**EXERCISE INSTRUCTIONS**
In the records below, tally every line containing "computer". Report only the total.

**SUPPLIED RECORDS**
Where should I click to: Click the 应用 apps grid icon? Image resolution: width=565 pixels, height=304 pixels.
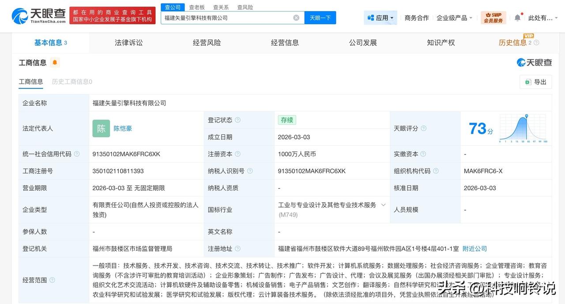point(369,17)
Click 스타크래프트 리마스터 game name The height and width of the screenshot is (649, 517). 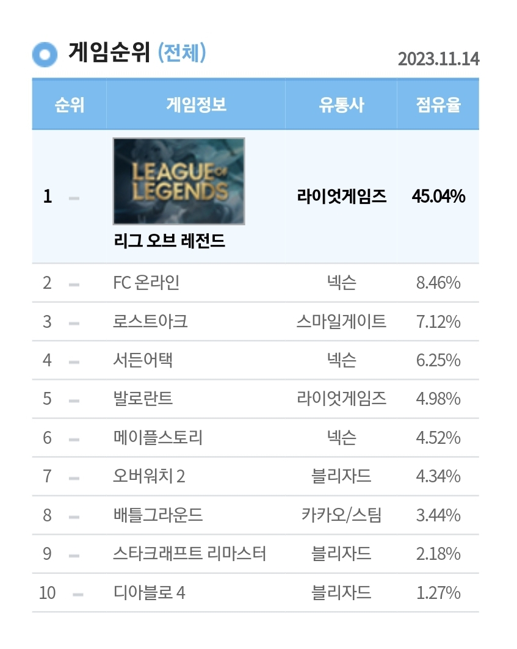pyautogui.click(x=189, y=554)
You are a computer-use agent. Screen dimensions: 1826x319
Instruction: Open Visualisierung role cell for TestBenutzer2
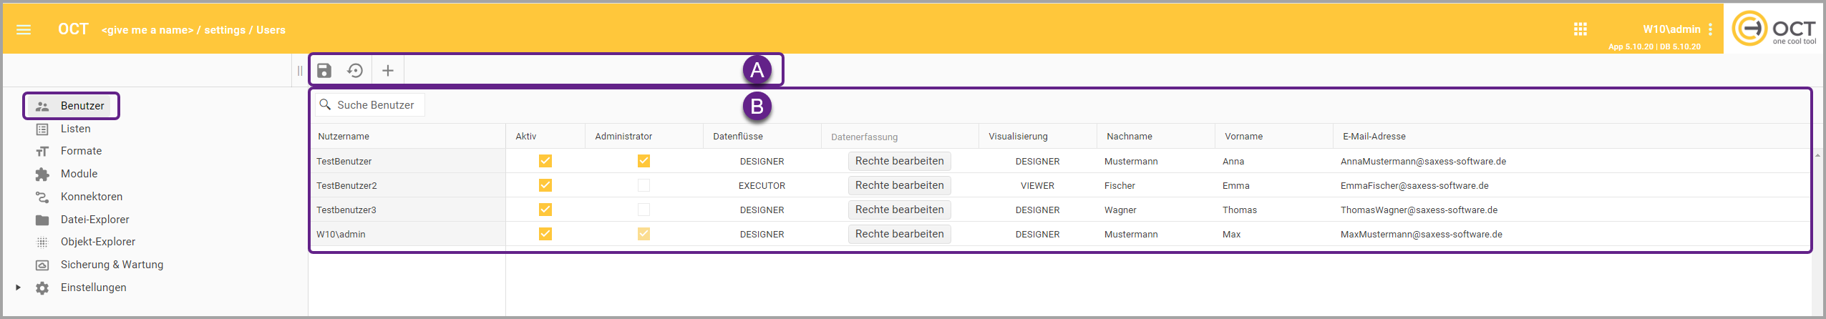(x=1037, y=186)
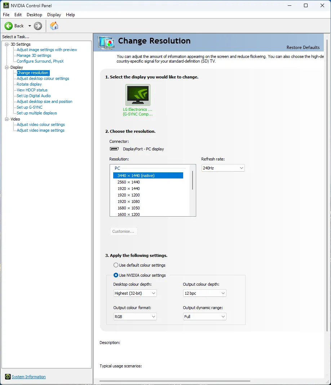Select the LG Electronics display icon
Screen dimensions: 331x385
click(x=138, y=95)
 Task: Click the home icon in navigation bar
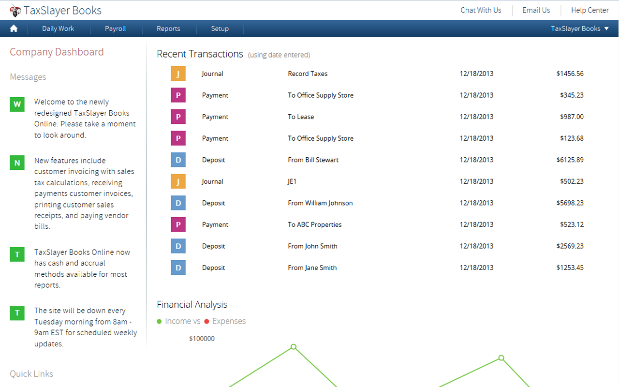pos(14,29)
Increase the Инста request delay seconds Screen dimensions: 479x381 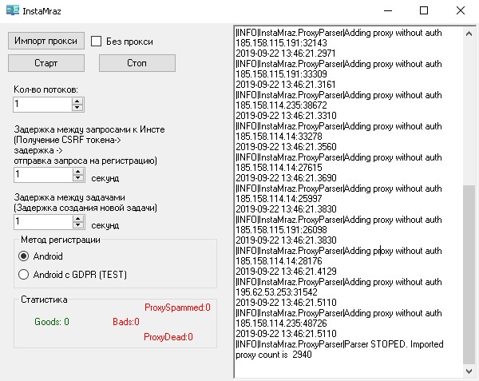77,171

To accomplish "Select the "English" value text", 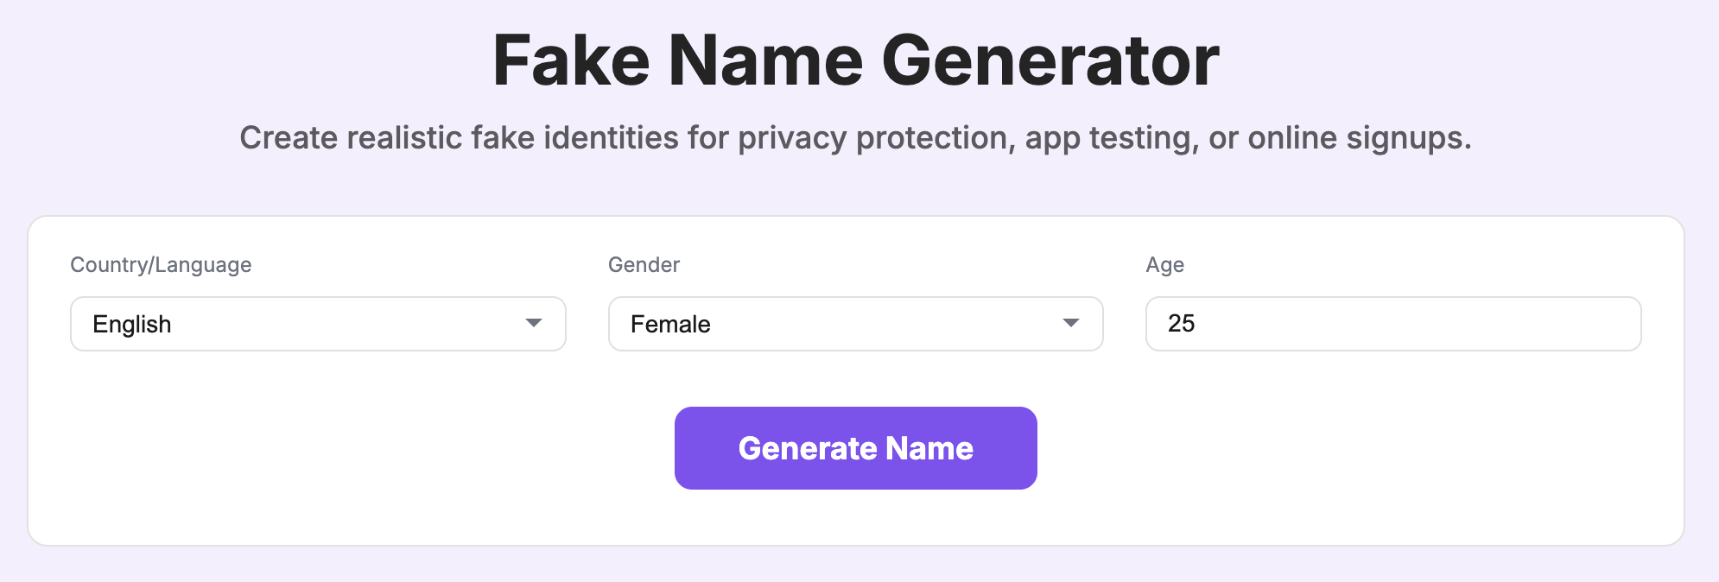I will coord(132,325).
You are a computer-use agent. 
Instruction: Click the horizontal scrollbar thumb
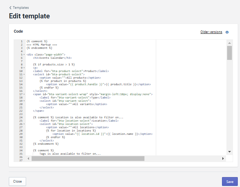(x=88, y=158)
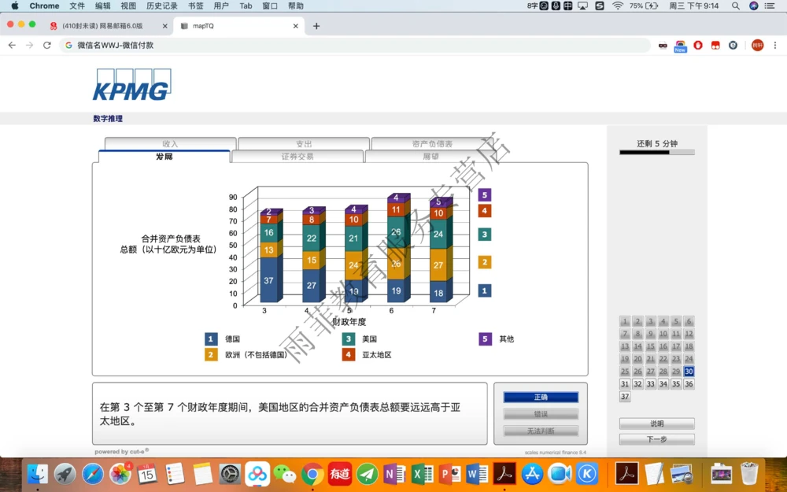Open the Evernote-style 'e' extension icon
The image size is (787, 492).
click(x=732, y=45)
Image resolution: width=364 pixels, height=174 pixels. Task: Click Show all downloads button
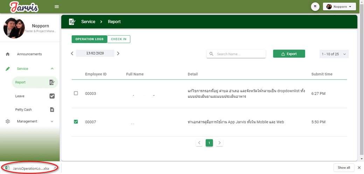pyautogui.click(x=344, y=168)
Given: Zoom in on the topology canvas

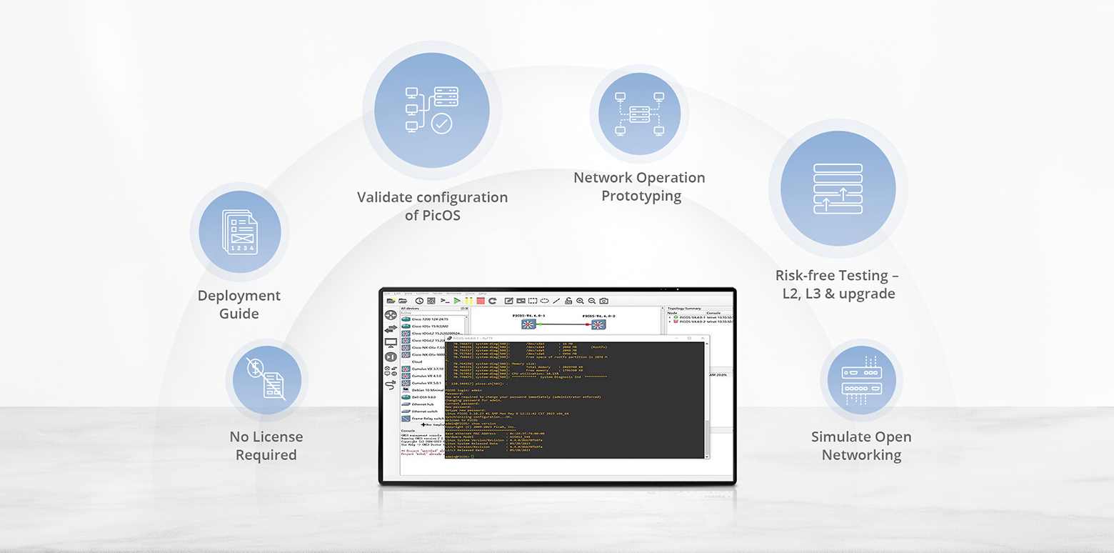Looking at the screenshot, I should (581, 301).
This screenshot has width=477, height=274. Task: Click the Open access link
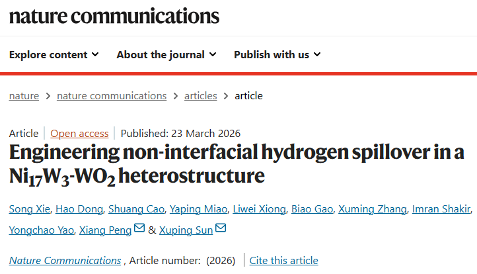coord(79,133)
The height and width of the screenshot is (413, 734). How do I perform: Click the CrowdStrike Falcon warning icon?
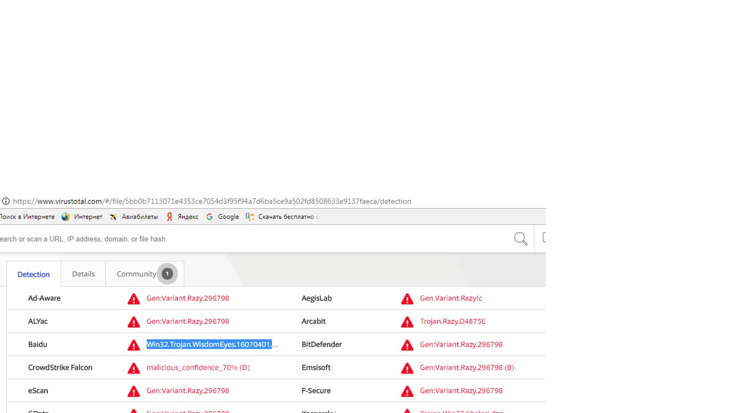coord(134,368)
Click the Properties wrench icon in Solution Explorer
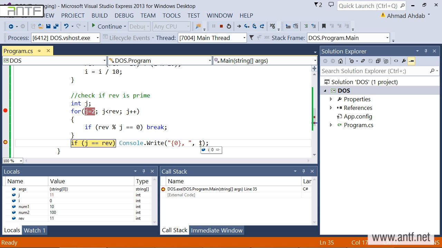The height and width of the screenshot is (248, 442). (x=404, y=61)
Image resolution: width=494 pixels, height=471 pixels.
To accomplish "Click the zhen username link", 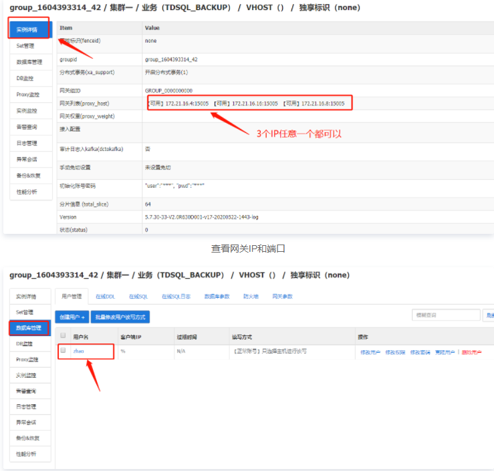I will point(79,351).
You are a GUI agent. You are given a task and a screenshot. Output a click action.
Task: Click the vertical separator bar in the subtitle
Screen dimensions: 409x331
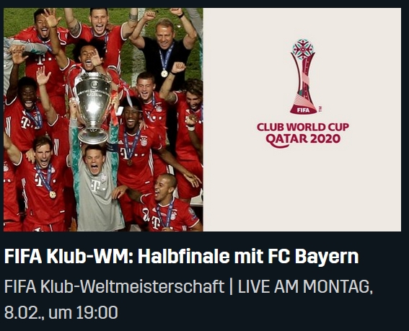point(231,287)
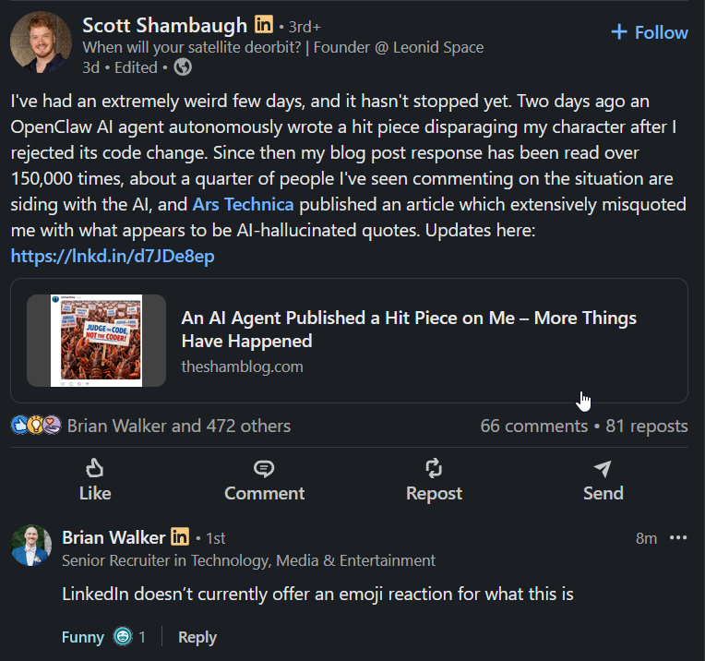Open the theshamblog.com article title
This screenshot has height=661, width=705.
[409, 329]
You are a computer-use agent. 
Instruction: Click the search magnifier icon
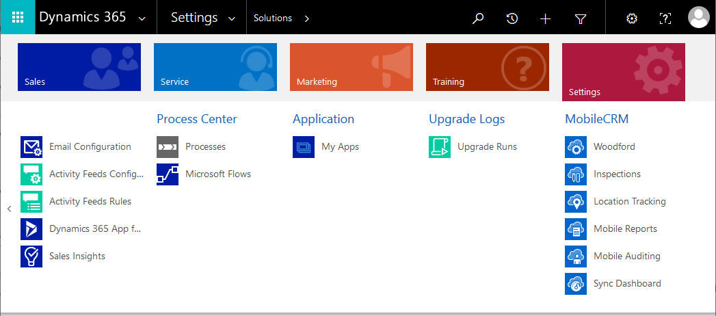(478, 18)
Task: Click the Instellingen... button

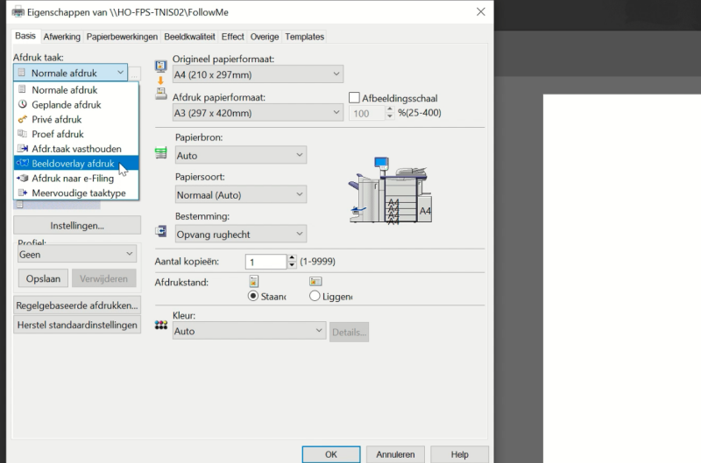Action: pyautogui.click(x=77, y=226)
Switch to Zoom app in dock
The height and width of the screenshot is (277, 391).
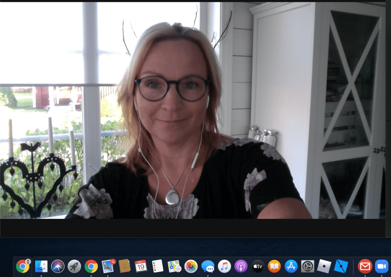click(x=381, y=266)
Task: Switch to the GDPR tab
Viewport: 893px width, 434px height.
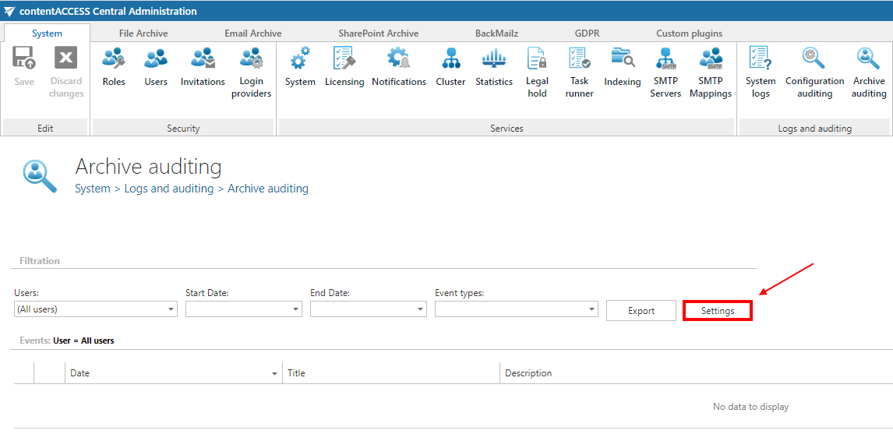Action: tap(587, 34)
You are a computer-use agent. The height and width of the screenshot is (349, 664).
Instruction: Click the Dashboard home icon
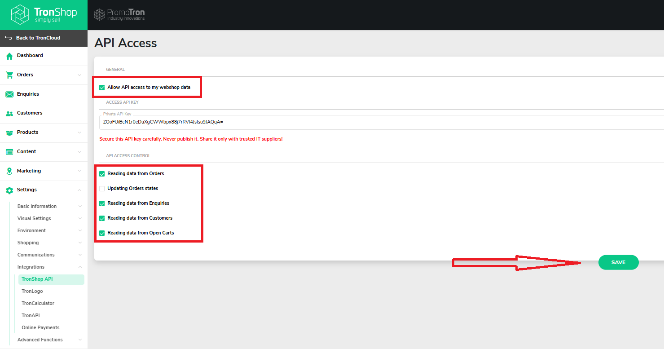click(x=9, y=56)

**EXPECTED ANSWER**
4